She laughs a deep, soft chuckle. “I’m too old to travel so far. But for you… Dios mío, a new planet! How exciting.”

My chin trembles and I bury my head into her side, squeez.ing her around the waist.

“I don’t want to leave you.”

Her stomach lowers with a deep sigh. Somewhere off in the desert behind Lita’s house, a coyote howls, calling for its friends. As if on cue, the chickens cluck, and one of her fainting goats bleats.

“You need a cuento,” she says, referring to one of her tall tales.

We lie back looking up at the night sky. The warm desert wind blows over us as Lita pulls me into the tightest hug ever. I never want to leave this spot.
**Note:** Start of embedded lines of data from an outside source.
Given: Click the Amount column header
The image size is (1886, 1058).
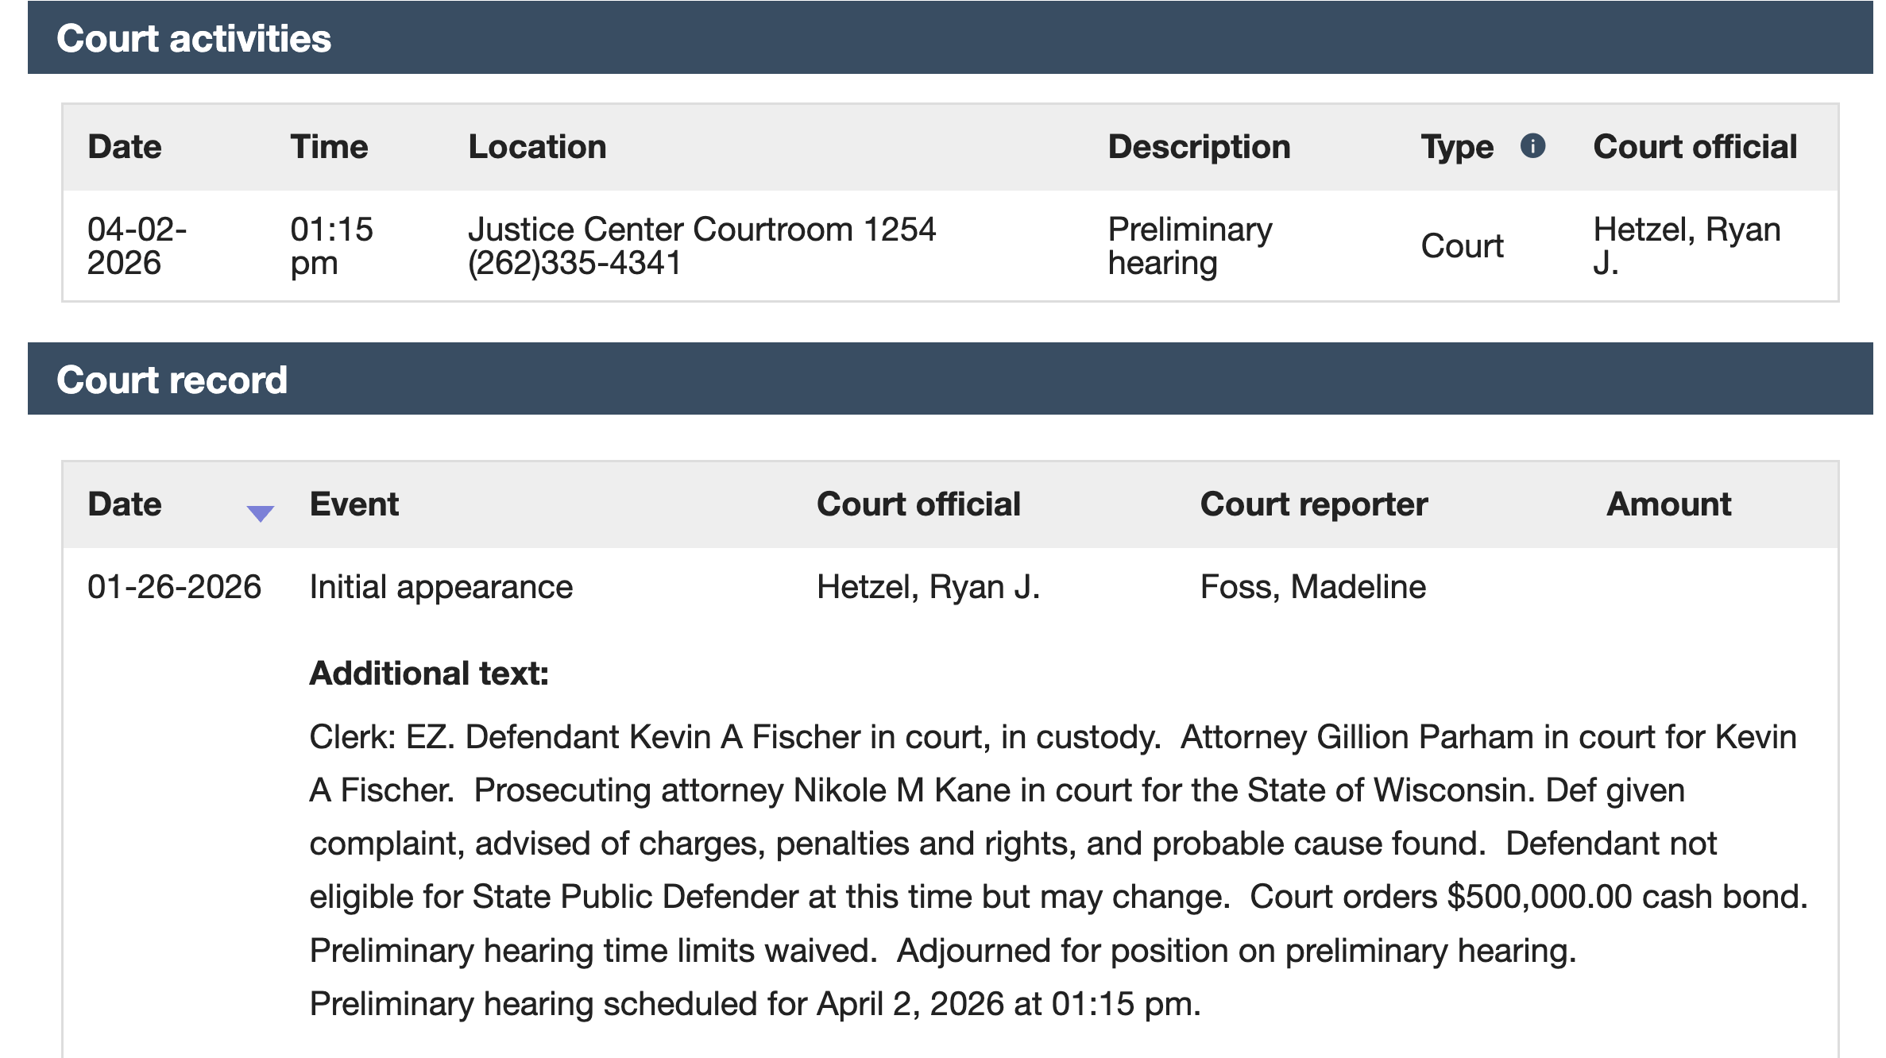Looking at the screenshot, I should 1668,504.
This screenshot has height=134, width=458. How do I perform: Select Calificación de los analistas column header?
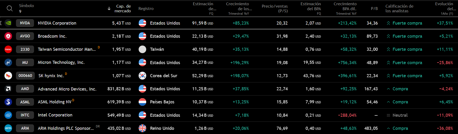pos(399,8)
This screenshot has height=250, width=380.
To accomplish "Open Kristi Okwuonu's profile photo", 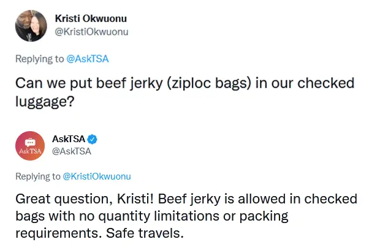I will tap(31, 26).
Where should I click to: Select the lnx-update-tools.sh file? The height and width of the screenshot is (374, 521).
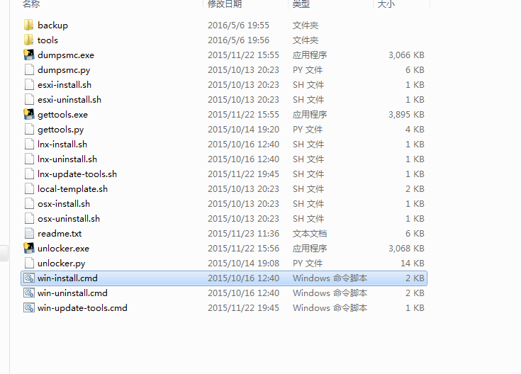tap(77, 174)
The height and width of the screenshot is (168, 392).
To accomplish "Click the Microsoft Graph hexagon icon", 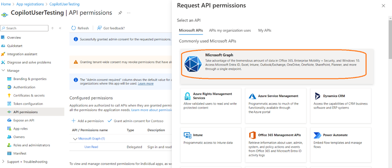I will [x=193, y=64].
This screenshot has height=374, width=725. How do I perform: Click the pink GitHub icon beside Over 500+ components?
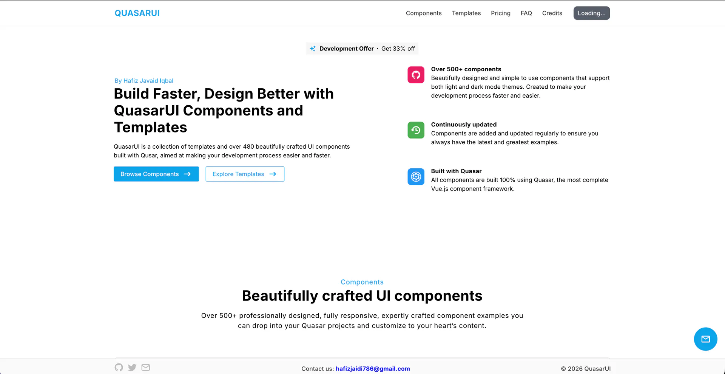tap(416, 75)
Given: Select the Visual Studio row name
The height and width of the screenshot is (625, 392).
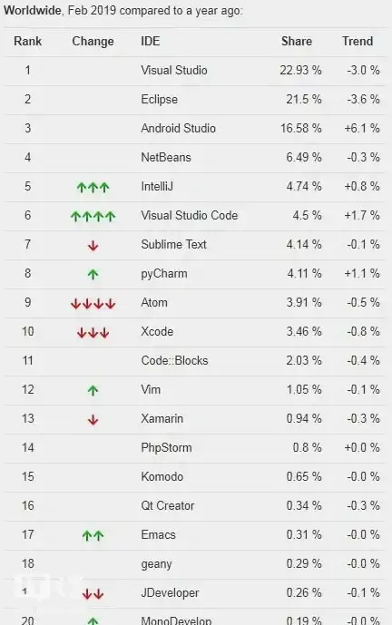Looking at the screenshot, I should pyautogui.click(x=174, y=70).
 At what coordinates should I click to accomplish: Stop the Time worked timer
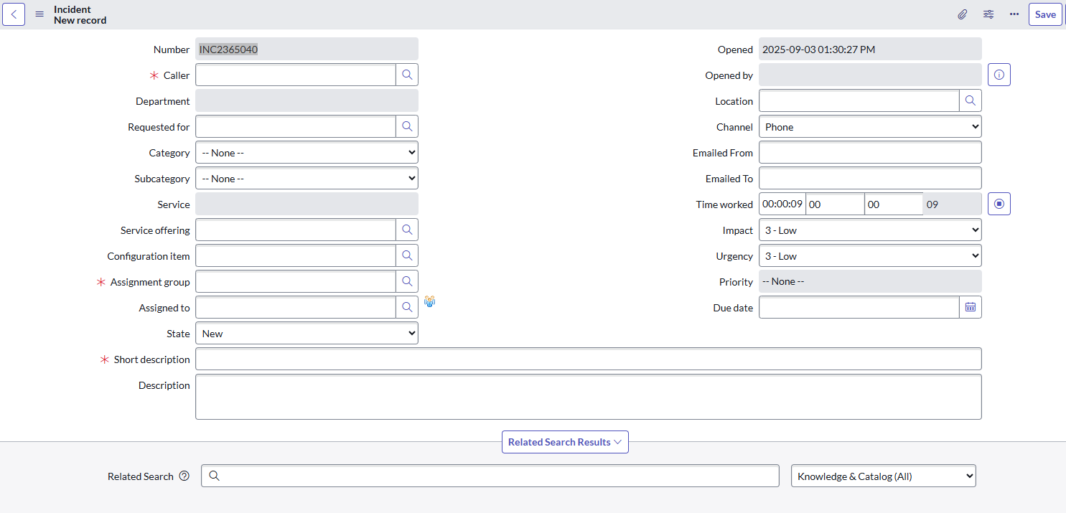(x=999, y=204)
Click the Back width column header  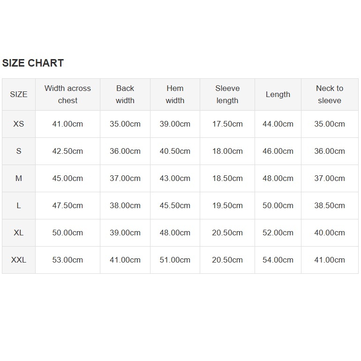tap(125, 94)
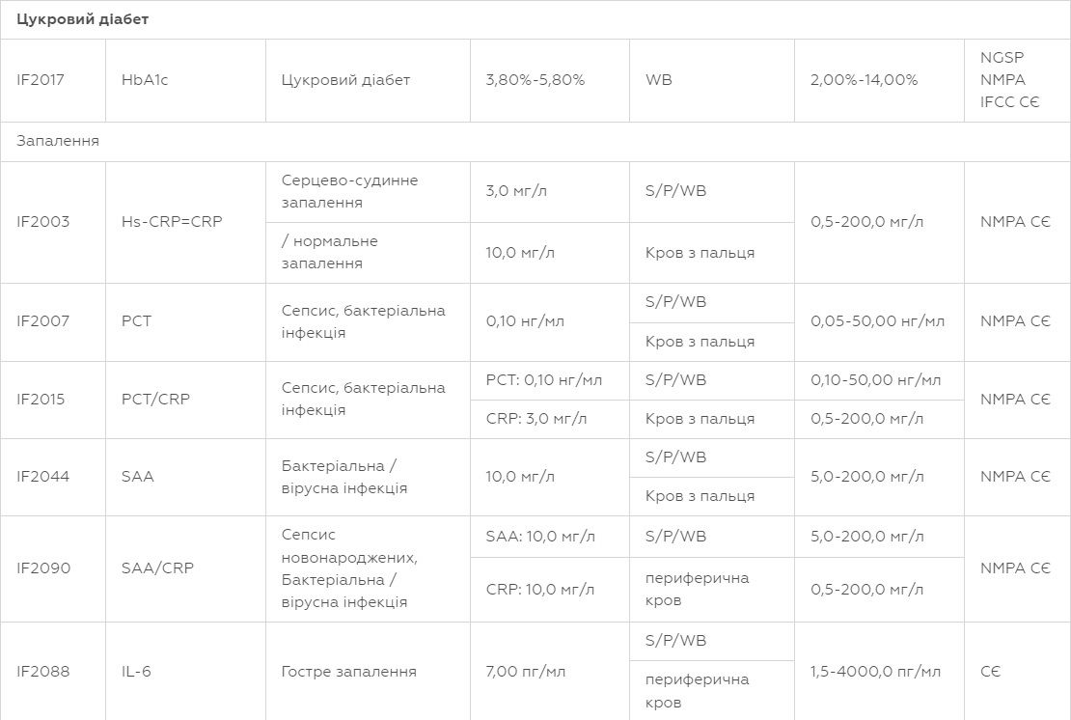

She points up at Halley’s Comet. From here, it doesn’t look so dangerous.

“Había una vez,” she begins her story, “a young fire snake nagual. His mother was Earth, his father the sun.”

“A nagual snake?” I ask. “But how can the sun and Earth be parents to something part human, part animal—”

“Sssh. This is my story.” She clears her throat and takes one of my hands in hers. “Fire Snake was angry. His mother, Earth, fed and nurtured him, but his father, the sun, stayed away. His father would bring crops, but he also brought great drought and death. One very hot day as Sun loomed over the nagual,” Lita waves her arm toward the heavens, “he challenged his father. Even though his mother begged him to stay with her forever, the young Fire Snake sped off toward his father.”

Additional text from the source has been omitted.